> _INPUT MATERIAL_
--
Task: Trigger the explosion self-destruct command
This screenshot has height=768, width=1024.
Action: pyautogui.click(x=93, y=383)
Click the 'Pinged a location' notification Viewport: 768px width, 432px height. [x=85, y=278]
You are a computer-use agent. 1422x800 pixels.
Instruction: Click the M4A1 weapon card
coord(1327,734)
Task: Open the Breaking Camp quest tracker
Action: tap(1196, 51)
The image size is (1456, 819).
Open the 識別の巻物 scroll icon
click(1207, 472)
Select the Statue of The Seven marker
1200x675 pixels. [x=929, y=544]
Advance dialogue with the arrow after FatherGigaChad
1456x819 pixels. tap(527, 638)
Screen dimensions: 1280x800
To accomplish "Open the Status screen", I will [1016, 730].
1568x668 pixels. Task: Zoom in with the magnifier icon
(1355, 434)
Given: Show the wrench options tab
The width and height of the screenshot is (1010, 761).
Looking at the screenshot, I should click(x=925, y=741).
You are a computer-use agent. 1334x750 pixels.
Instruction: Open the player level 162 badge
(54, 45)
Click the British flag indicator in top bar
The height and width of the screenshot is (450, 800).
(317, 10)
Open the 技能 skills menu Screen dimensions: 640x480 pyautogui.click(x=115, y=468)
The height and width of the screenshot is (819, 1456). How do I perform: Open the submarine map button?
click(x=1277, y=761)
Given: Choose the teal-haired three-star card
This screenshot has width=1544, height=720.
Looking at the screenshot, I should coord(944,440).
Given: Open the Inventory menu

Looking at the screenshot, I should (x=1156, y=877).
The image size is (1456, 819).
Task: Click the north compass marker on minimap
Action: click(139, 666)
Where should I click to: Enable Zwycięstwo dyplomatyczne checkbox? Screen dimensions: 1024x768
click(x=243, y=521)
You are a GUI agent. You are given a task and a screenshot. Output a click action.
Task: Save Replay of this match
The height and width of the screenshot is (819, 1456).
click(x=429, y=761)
--
Reproduce each line of the data above word for word.

> _FULL OUTPUT_
Task: Trigger the explosion self-destruct command
This screenshot has height=768, width=1024.
Action: pyautogui.click(x=93, y=383)
Click the 'Pinged a location' notification Viewport: 768px width, 432px height. [x=85, y=278]
You are a computer-use agent. 1422x800 pixels.
Instruction: Click the M4A1 weapon card
coord(1327,734)
Task: Open the Breaking Camp quest tracker
Action: tap(1196, 51)
The image size is (1456, 819).
Open the 識別の巻物 scroll icon
click(1207, 472)
Select the Statue of The Seven marker
1200x675 pixels. [x=929, y=544]
Advance dialogue with the arrow after FatherGigaChad
1456x819 pixels. tap(527, 638)
Screen dimensions: 1280x800
To accomplish "Open the Status screen", I will [1016, 730].
1568x668 pixels. Task: Zoom in with the magnifier icon
(1355, 434)
Given: Show the wrench options tab
The width and height of the screenshot is (1010, 761).
Looking at the screenshot, I should click(x=925, y=741).
You are a computer-use agent. 1334x750 pixels.
Instruction: Open the player level 162 badge
(54, 45)
Click the British flag indicator in top bar
The height and width of the screenshot is (450, 800).
(317, 10)
Open the 技能 skills menu Screen dimensions: 640x480 pyautogui.click(x=115, y=468)
The height and width of the screenshot is (819, 1456). How do I perform: Open the submarine map button?
click(x=1277, y=761)
Given: Choose the teal-haired three-star card
This screenshot has width=1544, height=720.
Looking at the screenshot, I should coord(944,440).
Given: Open the Inventory menu

Looking at the screenshot, I should (x=1156, y=877).
The image size is (1456, 819).
Task: Click the north compass marker on minimap
Action: click(139, 666)
Where should I click to: Enable Zwycięstwo dyplomatyczne checkbox? Screen dimensions: 1024x768
click(x=243, y=521)
You are a GUI agent. You are given a task and a screenshot. Output a click action.
Task: Save Replay of this match
The height and width of the screenshot is (819, 1456).
click(x=429, y=761)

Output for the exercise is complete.